Las comparaciones son siempre imperfectas. Chile en 2007 no es igual que Venezuela en 1989. Pero los síntomas de un sistema económico que fomenta profundos niveles de desigualdad, un sistema político con poca competencia, acomodamiento de las elites y crecientes niveles de corrupción deberían llamar la atención a aquellos interesados en profundizar y perfeccionar el modelo que tanto éxito nos ha traído.

De hecho, precisamente porque el modelo de Chile ha sido exitoso, las expectativas de mejoras sustantivas en la calidad de vida han crecido. Los que hoy engrosan las filas de los marginados y descontentos no son los más pobres ni los que menos tienen. Aquellos que han logrado ver los beneficios de la tierra prometida de las oportunidades, el consumo y una mejor calidad de vida son los más propensos a dejarse seducir por los cantos de sirena de líderes populistas que buscan cosechar votos en la frustración y la impaciencia que producen repentinos estancamientos en las tasas de crecimiento.

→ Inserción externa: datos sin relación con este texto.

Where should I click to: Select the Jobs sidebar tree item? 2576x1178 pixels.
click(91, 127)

Sus críticos correctamente señalan que el modelo de economía social de mercado produce incertidumbre. Pero la incertidumbre no es necesariamente mala. En el Chile de antes, aquellos que nacían en pobreza tenían nulas expectativas de progreso. De hecho, para los que menos tienen, la incertidumbre es sinónimo de oportunidades para salir adelante. Por eso, más que denunciar la incertidumbre, debemos hacernos cargo de ella como una señal positiva.

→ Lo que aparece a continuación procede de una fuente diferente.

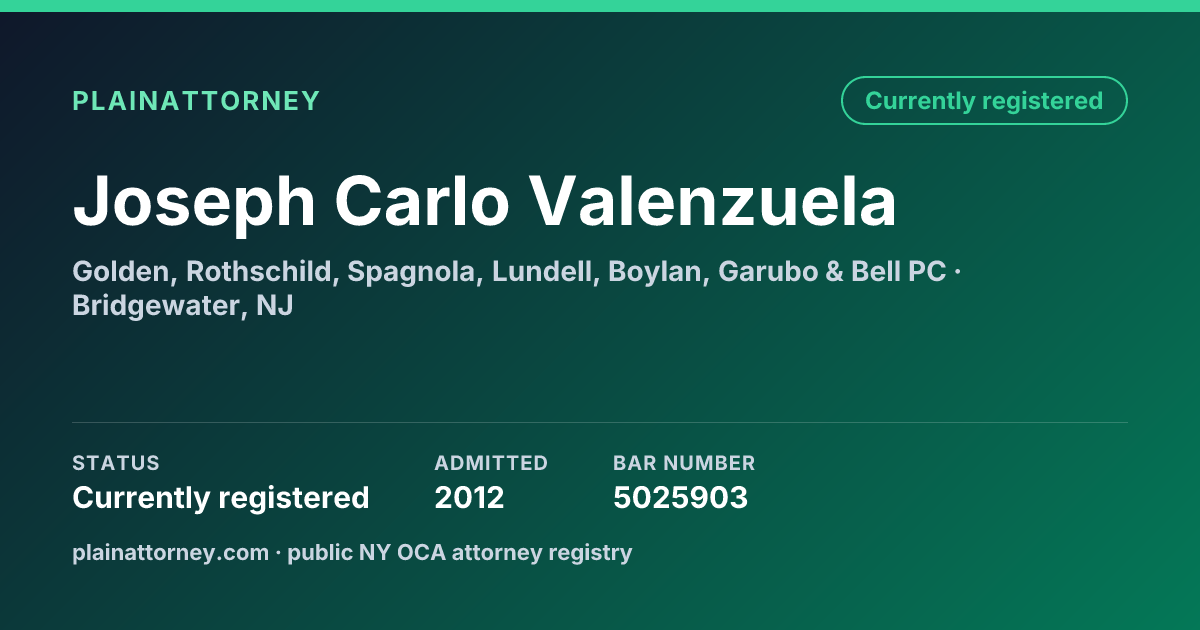Click Garubo & Bell PC firm text
1200x630 pixels.
pyautogui.click(x=833, y=271)
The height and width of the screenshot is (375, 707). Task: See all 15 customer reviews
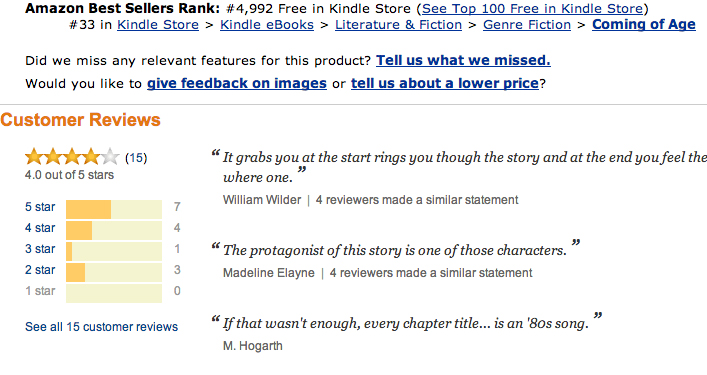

Esta buena incertidumbre existe cuando hay avances. Pero no podemos olvidar que, para ser sustentable, el modelo de libre mercado debe incorporar una red de protección social adecuada. Correctamente, Bachelet ha insistido en ese punto hasta el cansancio. Pero el aparato estatal ha demostrado ser incapaz de asumir el desafío de fomentar la incorporación social. Sin modernización del Estado, no podremos construir esa red de protección social necesaria para que, en esta sociedad de crecimiento e incertidumbre, todos se puedan sentir partícipes de sus beneficios. Para construir el Chile que queremos, debemos primero partir por construir un Estado capaz de sustentar la red de protección social que permita y fomente una sociedad de ciudadanos y consumidores. En la modernización del Estado, no podemos olvidar a los partidos políticos. Nuestros partidos todavía se enorgullecen por haber hecho bien la transición, sin entender que los desafíos de hoy son distintos y mucho más complejos.

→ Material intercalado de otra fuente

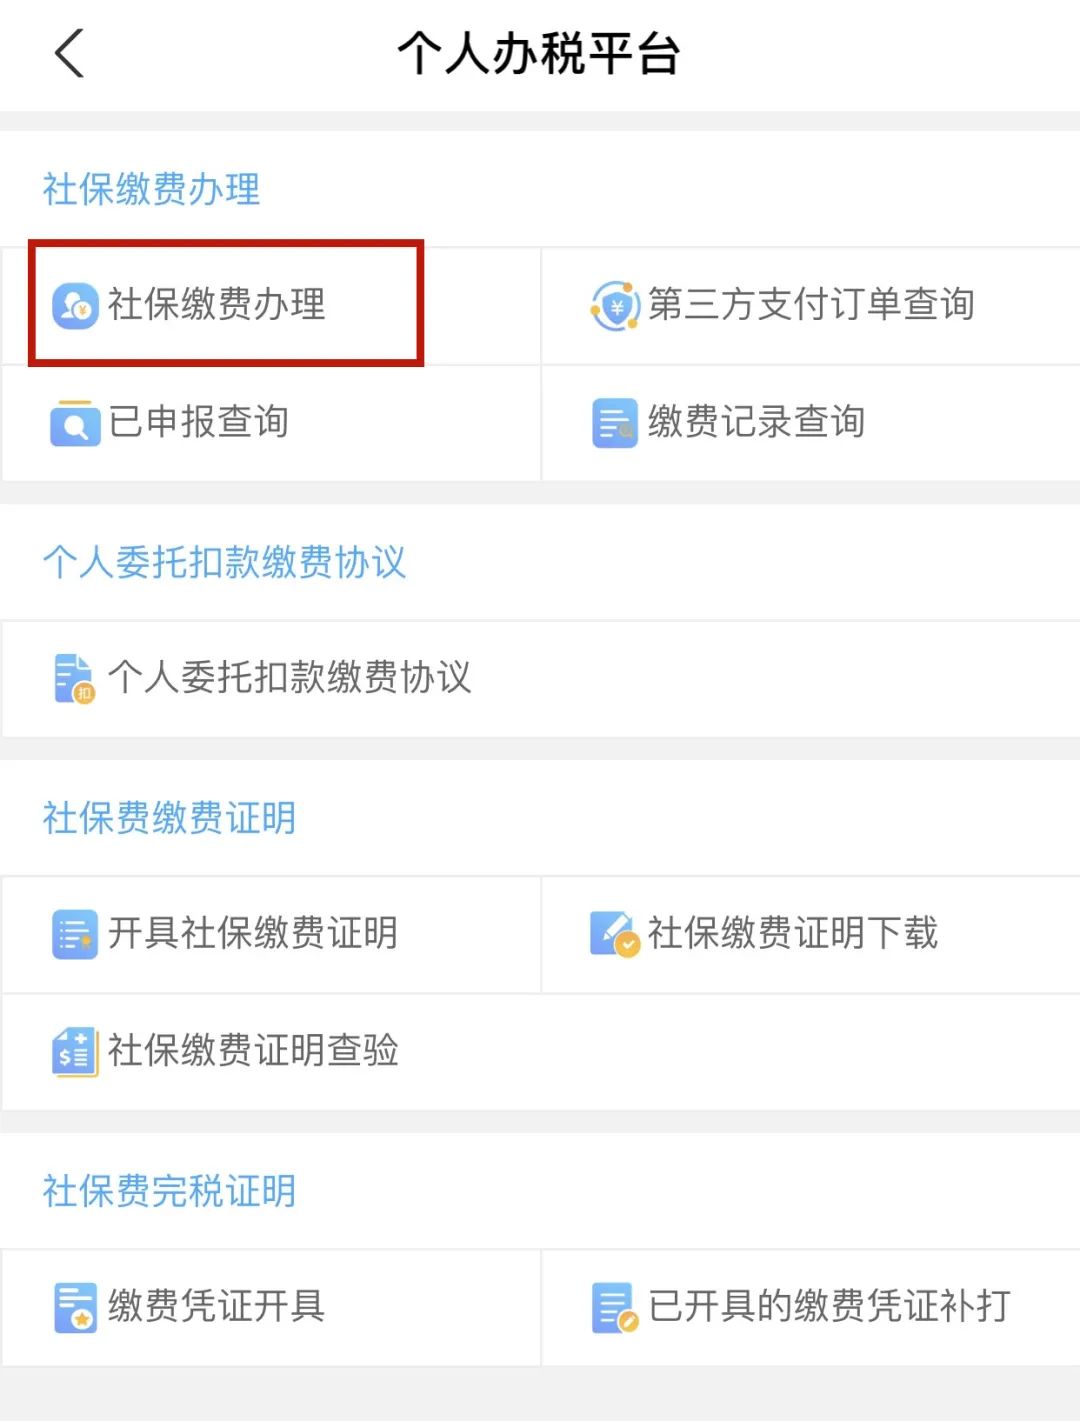
Task: Open 社保缴费办理 menu entry
Action: [217, 304]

Algunos desconocerán las amenazas y, erróneamente, predicarán paz y tranquilidad, atribuyéndole a los hechos de violencia una explicación meramente delictual. Pero mientras menos hábil sea el sistema para reformarse a sí mismo, produciendo más inclusión social, más oportunidades, más transparencia y más competencia, más daño producirán las irrupciones de violencia del tipo caracazo y más presente se hará sobre Chile la endémica amenaza de populismo que históricamente ha afectado a todos los países de nuestra región.